Following on the heels of Tuesday’s evisceration of Trump lackey and Russian fluffer Michael Flynn, in which he lobbed a metaphorical grenade into the conspiracy-addled foxhole inhabited by Donald Trump and Fox News, Judge Emmet Sullivan of the United States District Court for the District of Columbia just delivered the Trump administration another unpleasant reality check—this time on the administration’s draconian immigration policies.
A Washington federal judge declared unlawful Wednesday a set of new restrictions the Trump administration imposed on immigrants seeking asylum in the U.S. on the basis of domestic violence and fear of gangs.

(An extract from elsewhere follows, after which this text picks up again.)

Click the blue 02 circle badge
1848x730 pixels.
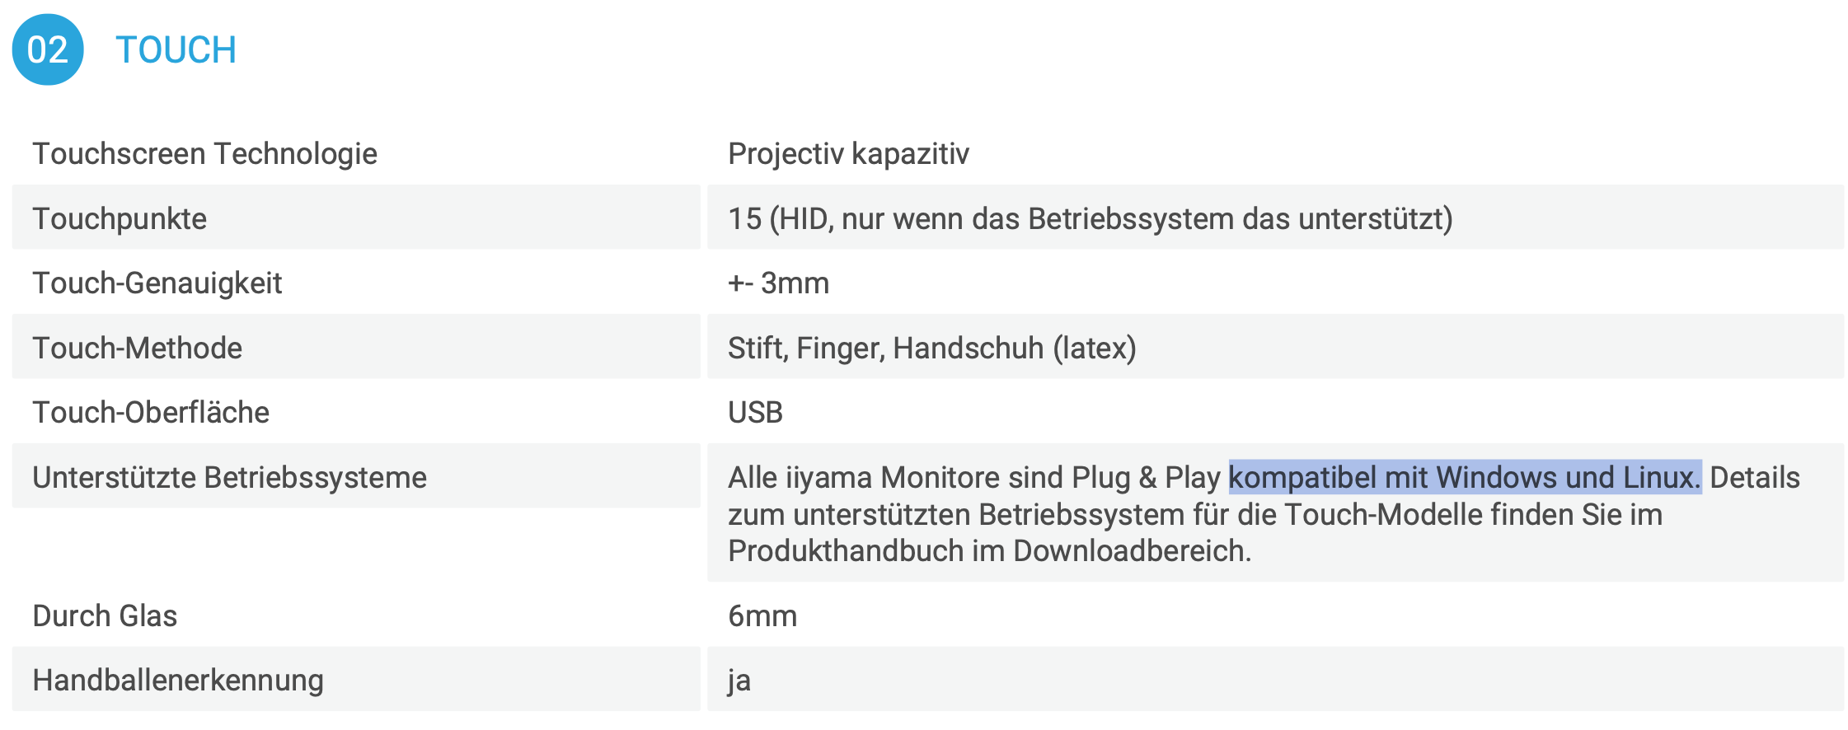pos(48,49)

The judge, Emmet Sullivan of Washington’s federal trial court, said the Trump administration had run afoul of the Immigration and Naturalization Act. Sullivan permanently enjoined the U.S. government from continuing the new policies, which were announced this summer by then-U.S. Attorney General Jeff Sessions, and demanded the return of immigrants named in the case who he said were unlawfully deported. Those immigrants, he wrote, should receive “new credible fear determinations consistent with the immigration laws.”

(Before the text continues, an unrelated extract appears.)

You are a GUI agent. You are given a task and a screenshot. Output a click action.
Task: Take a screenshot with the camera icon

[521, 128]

In a 107-page opinion, Judge Sullivan forcefully declared the Trump administration’s asylum policies unlawful and inconsistent with the intent of Congress in passing the INA. Sullivan specifically called out the administration’s policy of automatically disregarding claims by asylum seekers—that they had fled their countries to escape domestic violence or gang violence—as contrary to the intent of the Act, which requires a threshold determination as to whether the asylum seeker has articulated a “credible fear” of persecution that would justify asylum.

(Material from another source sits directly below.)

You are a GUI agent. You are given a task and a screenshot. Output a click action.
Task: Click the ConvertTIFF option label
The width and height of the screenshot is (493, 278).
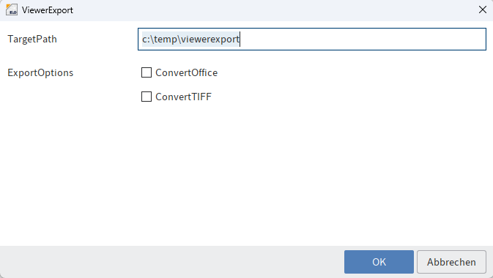tap(183, 97)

Sullivan said the Justice Department’s directive “to deny most domestic violence or gang violence claims at the credible fear determination stage is fundamentally inconsistent with the threshold screening standard that Congress established: an alien’s removal may not be expedited if there is a ‘significant possibility’ that the alien could establish eligibility for asylum.”
Following the policies initiated by Sessions, immigration officials would routinely turn away such applicants, even when those same officials found their claims to be wholly credible and sincere. Under Wednesday’s ruling, however, the fear of domestic rape, abuse, and gang-spawned threats of violence and murder must now be considered in weighing asylum requests. And whether the administration wants it that way or not is irrelevant.
“[I]t is the will of Congress—not the whims of the executive—that determines the standard for expedited removal, the court finds that those policies are unlawful,” Sullivan wrote in his 107-page ruling.
Judge Sullivan’s opinion, in the case of Grace v Whitaker, is here.
Acting Attorney General Matt Whitaker, for the record, was unavailable for comment.